[
https://issues.apache.org/jira/browse/YARN-8331?page=com.atlassian.jira.plugin.system.issuetabpanels:comment-tabpanel&focusedCommentId=16573432#comment-16573432
]
Jason Lowe commented on YARN-8331:
----------------------------------
Thanks for the patch, [~pradeepambati]!
In ContainersLauncher the exit code of a container that never launched should
not be SUCCESS. It should be treated the same as it is done in
ContainerLaunch#validateContainerState when a container is killed before it is
launched, and the error message should match as well since it's the same type
of scenario.
Now that ContainersLauncher is sending the killed on request event even when it
doesn't think the container is being launched or running at all, do we need to
add some event handling for CONTAINER_KILLED_ON_REQUEST to more states
following KILLING? I'm thinking it is now possible for ContainerImpl to
receive multiple of these which the state machine does not expect. For example
consider the following scenario:
# Container in SCHEDULED state waiting for LAUNCHED event
# Container receives KILL event and sends kill to launcher
# In the meantime container proceeds to launch a very quick process and
LAUNCHED is sent to the container. Event is ignored because the container is
in KILLING state.
# Process runs extremely fast, so launcher sends CONTAINER_EXITED_WITH_SUCCESS
event to the container and clears container from ContainersLauncher.

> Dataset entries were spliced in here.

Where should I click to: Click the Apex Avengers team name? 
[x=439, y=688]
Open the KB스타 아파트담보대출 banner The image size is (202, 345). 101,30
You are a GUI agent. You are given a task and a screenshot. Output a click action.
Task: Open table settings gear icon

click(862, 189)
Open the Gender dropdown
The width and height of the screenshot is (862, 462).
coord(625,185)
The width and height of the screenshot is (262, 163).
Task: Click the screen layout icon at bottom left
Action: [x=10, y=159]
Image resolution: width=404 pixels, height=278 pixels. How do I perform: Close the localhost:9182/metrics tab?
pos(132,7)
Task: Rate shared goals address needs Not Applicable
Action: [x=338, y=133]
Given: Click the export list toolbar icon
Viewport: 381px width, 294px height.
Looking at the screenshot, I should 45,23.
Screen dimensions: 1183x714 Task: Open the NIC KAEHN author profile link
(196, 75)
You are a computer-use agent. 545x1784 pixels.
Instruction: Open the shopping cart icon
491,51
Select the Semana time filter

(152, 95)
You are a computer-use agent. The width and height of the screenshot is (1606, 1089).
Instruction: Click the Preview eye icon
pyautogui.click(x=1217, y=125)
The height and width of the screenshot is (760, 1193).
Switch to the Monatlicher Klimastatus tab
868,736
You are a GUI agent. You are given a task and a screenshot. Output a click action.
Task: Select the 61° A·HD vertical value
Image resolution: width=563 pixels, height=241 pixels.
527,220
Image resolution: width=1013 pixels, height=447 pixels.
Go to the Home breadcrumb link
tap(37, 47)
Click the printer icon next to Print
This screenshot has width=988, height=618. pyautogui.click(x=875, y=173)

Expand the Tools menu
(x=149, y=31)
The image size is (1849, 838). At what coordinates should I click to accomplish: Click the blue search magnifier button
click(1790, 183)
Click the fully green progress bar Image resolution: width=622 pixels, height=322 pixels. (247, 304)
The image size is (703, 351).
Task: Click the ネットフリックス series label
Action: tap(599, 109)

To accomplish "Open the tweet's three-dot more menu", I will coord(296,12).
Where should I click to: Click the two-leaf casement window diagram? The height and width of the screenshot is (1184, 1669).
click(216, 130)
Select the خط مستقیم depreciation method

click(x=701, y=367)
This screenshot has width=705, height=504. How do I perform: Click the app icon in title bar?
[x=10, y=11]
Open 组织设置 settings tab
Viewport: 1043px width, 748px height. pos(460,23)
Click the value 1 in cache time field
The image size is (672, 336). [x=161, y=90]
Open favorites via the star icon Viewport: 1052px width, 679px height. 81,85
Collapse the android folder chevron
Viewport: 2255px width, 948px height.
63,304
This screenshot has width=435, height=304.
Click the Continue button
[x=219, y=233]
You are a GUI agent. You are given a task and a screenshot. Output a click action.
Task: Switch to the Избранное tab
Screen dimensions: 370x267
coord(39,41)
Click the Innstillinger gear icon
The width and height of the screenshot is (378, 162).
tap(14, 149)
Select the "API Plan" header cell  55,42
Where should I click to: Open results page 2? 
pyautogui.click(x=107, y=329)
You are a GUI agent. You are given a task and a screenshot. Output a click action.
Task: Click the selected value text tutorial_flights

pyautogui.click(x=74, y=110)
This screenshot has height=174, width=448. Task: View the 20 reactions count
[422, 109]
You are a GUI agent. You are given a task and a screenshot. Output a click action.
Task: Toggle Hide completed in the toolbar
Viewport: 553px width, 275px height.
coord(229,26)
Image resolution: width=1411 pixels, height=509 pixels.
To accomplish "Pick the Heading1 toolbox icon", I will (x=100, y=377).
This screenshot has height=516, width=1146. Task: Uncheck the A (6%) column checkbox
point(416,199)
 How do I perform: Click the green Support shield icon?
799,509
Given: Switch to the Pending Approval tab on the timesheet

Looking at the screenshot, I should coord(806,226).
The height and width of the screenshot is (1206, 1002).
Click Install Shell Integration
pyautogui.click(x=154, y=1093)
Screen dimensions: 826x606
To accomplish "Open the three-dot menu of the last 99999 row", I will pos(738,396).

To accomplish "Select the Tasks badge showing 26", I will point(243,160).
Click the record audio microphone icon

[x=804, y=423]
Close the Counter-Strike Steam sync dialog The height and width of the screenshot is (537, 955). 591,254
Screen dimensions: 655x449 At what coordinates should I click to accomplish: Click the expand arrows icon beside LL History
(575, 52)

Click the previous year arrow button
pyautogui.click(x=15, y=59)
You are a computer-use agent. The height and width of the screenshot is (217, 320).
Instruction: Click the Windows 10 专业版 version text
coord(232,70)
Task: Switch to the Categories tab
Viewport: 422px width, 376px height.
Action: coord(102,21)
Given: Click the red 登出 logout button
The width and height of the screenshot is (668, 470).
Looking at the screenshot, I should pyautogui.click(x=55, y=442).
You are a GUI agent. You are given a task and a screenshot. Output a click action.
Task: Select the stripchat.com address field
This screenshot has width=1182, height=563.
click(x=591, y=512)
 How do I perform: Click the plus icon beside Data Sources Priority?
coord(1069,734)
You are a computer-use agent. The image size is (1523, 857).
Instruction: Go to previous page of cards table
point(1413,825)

# Container receives exit success event in the KILLING state and moves to the
EXITED_WITH_SUCCESS state.
# Launcher now finally receives the request to kill the container, but the
container is no longer being tracked. KILLED_ON_REQUEST is sent to the
container as part of this patch.
# Container receives KILLED_ON_REQUEST event in the EXITED_WITH_SUCCESS state
which is an invalid transition. Similarly if it had progressed to the DONE
state it also would be an invalid state transition.
I think we need to add some no-op transitions in states that can occur after
KILLING if KILLED_ON_REQUEST is received to cover these race conditions.
The event field of LocalizationCleanupMatcher is not used and is not needed.
Checking for an instance of ContainerLocalizationCleanupEvent means we are also
verifying the event type is CLEANUP_CONTAINER_RESOURCES. Alternatively
LocalizationCleanupMatcher could check for instanceof
ContainerLocalizationEvent and verify the event is CLEANUP_CONTAINER_RESOURCES.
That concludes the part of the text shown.